82 million Americans uninsured in 2002-2003
Nearly 82 million Americans younger than 65 went without health insurance for all or part of 2002 and 2003, according to a report released recently by Families USA. About half of them were uninsured for nine months or more, and two-thirds for six months or more, the study found. Most of the uninsured (78.8%) were employed or in working families, including one-quarter of Americans in households earning three to four times the federal poverty level ($55,980-$74,640 for a family of four). Hispanics and African-Americans were more likely to be uninsured and to remain uninsured for longer stretches.
Democratic governors speaking at a press briefing on the study expressed concern that the number of uninsured will increase even further as a result of the enhanced Medicaid matching percentages that expired June 30. The report, based on an analysis of Census Bureau data conducted by the Lewin Group, is available at www.familiesusa.org. Estimates from the Centers for Disease Control and Prevention (CDC), meanwhile, put the figure for Americans who were uninsured during at least part of 2003 at 53 million.
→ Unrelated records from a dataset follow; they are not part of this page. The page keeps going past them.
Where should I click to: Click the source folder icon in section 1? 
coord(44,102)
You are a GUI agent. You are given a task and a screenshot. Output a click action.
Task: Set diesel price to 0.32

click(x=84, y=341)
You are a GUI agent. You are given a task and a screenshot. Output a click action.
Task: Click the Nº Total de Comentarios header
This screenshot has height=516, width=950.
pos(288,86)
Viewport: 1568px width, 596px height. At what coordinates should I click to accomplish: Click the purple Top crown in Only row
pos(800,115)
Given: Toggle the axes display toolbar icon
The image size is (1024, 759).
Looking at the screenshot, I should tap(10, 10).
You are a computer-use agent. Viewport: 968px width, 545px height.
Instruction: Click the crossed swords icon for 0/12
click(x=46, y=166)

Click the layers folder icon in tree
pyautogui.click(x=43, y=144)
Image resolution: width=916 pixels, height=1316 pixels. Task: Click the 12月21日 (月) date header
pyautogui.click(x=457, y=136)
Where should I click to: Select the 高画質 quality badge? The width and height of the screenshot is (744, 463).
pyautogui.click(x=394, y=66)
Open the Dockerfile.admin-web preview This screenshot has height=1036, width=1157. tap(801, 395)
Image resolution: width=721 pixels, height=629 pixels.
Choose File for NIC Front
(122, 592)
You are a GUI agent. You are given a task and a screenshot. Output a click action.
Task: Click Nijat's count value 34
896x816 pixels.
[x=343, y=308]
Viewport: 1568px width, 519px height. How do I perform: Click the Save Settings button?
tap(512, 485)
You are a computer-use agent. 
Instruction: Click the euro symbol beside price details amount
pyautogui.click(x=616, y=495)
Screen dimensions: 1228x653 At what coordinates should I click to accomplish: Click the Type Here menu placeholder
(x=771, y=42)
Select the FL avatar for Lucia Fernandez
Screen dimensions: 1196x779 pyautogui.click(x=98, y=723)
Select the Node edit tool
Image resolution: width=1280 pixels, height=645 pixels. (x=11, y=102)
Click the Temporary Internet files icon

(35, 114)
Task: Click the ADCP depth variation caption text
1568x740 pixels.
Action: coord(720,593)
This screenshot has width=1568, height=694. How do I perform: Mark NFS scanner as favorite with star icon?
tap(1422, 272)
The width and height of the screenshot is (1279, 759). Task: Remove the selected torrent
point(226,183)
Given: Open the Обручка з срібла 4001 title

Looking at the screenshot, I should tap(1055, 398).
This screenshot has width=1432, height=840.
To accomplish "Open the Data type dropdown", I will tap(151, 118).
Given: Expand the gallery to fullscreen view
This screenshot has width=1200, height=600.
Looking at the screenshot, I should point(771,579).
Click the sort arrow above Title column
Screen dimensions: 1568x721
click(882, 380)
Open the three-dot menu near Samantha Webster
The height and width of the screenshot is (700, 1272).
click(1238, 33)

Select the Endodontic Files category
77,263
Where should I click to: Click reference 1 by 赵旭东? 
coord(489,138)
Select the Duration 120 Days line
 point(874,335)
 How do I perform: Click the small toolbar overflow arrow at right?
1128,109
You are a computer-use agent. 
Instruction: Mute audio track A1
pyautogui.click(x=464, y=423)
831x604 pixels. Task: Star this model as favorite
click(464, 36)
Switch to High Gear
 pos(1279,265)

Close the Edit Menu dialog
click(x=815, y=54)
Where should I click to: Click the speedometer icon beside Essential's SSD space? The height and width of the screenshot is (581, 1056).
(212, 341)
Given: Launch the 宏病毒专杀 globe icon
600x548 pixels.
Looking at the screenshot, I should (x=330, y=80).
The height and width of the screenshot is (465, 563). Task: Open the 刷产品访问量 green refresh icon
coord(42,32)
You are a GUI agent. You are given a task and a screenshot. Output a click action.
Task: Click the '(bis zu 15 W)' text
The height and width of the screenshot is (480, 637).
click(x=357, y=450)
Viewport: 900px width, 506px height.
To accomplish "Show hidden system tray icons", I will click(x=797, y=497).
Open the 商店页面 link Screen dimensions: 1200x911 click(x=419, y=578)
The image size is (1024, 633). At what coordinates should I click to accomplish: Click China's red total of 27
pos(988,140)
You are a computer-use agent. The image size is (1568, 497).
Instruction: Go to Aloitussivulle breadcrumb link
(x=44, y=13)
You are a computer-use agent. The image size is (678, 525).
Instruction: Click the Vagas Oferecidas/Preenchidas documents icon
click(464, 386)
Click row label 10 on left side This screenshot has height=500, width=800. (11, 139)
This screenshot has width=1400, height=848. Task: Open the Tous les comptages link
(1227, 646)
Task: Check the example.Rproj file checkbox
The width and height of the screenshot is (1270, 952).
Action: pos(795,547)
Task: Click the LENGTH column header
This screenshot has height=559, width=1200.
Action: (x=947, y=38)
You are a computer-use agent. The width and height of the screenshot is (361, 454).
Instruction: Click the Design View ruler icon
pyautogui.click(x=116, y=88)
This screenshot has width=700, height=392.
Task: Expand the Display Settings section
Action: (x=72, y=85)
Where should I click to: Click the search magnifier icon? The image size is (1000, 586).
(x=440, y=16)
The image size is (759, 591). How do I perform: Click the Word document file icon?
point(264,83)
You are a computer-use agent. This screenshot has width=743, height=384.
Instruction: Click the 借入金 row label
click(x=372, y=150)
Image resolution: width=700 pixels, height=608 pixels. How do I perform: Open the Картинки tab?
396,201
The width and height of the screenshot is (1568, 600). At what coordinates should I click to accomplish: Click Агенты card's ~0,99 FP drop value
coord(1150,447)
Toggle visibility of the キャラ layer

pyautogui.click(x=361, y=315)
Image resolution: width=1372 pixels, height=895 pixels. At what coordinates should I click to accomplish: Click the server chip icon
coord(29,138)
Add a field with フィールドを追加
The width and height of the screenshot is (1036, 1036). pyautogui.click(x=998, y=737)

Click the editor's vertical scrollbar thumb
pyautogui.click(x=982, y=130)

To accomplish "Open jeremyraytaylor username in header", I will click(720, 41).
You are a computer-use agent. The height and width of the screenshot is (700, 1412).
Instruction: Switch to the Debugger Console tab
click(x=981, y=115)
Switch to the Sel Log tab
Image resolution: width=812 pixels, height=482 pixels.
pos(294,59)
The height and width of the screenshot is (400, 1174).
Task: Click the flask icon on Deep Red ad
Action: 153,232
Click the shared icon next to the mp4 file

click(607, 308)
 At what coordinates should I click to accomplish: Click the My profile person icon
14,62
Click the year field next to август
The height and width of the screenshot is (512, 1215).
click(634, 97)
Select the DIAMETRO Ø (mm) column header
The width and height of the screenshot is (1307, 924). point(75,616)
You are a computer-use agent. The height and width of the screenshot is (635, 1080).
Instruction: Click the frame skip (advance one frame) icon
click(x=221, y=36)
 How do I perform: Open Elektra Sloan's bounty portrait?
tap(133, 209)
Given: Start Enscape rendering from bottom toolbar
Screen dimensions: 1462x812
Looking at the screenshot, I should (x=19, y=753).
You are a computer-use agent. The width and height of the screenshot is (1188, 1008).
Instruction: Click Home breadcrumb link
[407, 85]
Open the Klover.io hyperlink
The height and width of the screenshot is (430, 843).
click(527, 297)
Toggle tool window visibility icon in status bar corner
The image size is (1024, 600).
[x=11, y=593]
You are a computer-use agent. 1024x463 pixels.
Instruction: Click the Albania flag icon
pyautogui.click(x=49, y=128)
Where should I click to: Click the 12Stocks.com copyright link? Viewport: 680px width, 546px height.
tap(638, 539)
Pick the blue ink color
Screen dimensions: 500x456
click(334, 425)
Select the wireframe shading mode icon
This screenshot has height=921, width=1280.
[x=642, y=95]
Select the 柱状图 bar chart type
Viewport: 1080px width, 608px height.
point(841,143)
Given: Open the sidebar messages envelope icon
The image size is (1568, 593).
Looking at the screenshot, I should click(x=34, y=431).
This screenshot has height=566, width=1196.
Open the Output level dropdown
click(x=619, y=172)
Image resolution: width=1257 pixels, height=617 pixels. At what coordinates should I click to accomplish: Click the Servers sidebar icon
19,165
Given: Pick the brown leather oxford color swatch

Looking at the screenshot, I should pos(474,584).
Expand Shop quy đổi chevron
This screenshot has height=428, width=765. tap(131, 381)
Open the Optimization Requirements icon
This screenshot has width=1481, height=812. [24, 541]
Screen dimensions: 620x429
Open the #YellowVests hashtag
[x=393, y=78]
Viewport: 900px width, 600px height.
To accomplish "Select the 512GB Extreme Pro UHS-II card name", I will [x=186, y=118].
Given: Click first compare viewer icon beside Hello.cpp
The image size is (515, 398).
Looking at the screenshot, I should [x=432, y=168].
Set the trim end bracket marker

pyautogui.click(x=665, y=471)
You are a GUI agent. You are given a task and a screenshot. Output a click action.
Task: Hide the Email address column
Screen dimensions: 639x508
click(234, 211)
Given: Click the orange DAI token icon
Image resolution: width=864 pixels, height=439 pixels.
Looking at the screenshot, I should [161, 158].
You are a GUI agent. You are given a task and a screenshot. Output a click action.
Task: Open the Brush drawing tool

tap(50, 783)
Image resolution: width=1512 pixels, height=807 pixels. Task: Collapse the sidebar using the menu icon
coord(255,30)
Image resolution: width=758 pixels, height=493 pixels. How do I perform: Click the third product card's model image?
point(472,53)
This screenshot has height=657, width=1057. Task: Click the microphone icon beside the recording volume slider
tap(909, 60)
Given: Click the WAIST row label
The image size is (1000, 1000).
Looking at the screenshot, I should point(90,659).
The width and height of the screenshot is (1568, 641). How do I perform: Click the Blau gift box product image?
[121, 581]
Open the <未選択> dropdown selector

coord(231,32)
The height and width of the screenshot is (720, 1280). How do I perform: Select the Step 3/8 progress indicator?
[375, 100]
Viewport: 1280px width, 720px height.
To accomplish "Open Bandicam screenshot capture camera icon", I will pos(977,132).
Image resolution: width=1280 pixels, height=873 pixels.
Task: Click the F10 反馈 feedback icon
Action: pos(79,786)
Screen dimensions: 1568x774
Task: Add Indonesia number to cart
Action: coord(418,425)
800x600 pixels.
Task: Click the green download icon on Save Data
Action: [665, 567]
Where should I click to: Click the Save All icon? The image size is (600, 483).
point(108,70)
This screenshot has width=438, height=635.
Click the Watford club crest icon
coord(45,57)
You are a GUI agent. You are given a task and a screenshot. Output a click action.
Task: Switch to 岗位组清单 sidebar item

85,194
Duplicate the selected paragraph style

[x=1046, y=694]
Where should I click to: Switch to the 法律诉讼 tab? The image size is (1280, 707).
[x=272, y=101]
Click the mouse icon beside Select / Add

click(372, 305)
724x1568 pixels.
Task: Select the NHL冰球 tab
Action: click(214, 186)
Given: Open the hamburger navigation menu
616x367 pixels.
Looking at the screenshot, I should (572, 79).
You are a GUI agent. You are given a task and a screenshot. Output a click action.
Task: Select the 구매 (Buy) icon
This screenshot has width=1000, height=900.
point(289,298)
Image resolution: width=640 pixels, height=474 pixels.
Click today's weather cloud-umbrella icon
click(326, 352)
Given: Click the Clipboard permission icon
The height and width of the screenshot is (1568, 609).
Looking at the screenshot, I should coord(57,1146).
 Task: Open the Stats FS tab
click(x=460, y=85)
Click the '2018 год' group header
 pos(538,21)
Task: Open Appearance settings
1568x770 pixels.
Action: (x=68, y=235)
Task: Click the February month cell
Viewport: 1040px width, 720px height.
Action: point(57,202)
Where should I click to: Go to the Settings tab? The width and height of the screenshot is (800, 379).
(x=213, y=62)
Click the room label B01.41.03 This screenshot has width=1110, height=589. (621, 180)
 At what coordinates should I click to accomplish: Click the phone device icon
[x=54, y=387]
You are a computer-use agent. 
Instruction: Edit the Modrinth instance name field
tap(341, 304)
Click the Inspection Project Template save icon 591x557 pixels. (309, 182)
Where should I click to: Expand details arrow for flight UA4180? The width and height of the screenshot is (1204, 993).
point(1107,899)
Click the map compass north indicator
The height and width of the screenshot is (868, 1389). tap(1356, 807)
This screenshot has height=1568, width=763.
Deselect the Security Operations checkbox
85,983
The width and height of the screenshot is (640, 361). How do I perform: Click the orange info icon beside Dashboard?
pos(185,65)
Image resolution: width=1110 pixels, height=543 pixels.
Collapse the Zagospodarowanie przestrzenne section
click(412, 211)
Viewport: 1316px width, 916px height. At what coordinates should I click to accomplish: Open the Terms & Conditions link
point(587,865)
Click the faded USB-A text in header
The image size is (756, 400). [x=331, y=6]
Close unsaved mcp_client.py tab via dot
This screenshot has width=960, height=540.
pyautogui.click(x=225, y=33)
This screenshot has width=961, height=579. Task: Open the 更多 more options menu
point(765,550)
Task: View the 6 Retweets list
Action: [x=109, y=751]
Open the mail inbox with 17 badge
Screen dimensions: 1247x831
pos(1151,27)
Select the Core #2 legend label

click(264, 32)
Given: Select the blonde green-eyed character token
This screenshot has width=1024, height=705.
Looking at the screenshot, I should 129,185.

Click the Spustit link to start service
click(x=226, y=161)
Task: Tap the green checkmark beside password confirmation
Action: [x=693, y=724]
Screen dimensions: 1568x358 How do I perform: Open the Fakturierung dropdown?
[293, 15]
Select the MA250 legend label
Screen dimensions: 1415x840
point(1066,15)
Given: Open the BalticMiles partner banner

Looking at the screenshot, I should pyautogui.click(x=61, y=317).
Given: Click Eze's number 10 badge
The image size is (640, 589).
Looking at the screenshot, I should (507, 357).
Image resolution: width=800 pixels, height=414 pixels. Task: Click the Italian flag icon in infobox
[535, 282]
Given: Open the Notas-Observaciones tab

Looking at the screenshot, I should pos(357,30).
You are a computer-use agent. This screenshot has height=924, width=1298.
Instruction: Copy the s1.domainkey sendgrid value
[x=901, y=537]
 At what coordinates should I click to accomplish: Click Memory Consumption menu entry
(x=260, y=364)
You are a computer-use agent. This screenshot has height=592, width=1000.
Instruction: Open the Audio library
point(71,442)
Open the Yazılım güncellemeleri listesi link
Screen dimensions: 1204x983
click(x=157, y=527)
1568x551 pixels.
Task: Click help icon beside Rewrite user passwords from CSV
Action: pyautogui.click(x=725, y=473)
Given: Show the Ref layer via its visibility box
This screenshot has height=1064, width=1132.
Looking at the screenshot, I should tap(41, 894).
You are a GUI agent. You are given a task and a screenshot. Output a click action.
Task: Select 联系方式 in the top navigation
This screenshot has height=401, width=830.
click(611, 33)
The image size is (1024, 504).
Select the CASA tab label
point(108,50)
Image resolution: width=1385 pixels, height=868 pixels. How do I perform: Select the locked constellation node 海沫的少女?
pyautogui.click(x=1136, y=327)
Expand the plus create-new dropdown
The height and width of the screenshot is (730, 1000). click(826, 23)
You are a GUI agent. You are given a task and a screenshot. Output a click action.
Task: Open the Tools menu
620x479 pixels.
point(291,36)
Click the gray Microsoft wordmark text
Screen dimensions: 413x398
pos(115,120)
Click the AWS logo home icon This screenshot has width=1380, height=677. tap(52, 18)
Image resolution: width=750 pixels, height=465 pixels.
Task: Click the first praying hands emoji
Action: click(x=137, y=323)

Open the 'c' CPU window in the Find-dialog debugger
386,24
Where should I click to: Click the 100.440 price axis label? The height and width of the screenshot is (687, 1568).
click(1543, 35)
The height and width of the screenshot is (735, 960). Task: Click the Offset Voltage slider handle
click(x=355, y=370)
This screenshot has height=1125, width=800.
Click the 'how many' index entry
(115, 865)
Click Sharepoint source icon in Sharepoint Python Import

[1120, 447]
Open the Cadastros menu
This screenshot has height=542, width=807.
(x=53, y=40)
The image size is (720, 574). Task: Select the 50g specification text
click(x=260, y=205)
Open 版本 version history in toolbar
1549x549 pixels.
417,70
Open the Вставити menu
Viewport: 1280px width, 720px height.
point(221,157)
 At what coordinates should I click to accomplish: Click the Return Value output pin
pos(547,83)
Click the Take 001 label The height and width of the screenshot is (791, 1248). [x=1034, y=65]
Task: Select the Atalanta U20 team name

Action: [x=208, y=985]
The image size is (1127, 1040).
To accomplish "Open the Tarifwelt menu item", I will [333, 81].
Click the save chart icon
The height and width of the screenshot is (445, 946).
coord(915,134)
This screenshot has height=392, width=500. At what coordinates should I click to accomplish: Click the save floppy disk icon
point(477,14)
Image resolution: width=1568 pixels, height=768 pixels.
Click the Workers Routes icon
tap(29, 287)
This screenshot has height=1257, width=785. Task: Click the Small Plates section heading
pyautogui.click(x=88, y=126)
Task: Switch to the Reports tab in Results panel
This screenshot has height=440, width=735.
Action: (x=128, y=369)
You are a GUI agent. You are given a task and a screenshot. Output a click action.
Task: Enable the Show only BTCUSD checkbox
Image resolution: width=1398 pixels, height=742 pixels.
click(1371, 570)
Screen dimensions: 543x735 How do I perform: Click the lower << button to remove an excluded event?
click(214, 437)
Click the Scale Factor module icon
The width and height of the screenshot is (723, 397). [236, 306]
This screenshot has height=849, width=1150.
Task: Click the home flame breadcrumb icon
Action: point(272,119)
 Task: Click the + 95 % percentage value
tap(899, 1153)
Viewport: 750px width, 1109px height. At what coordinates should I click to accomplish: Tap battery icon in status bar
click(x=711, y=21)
The CDC’s latest National Health Interview Study indicated that figure represented 23.8% of working-age adults and 13.7% of children younger than 18. About 15.2% were uninsured at the time of the survey, while 10% had been uninsured for more than a year, including 2.5 million more working adults than in 2002. About one in 10 children was uninsured for at least part of the past year and 5.3% for more than a year, according to the survey.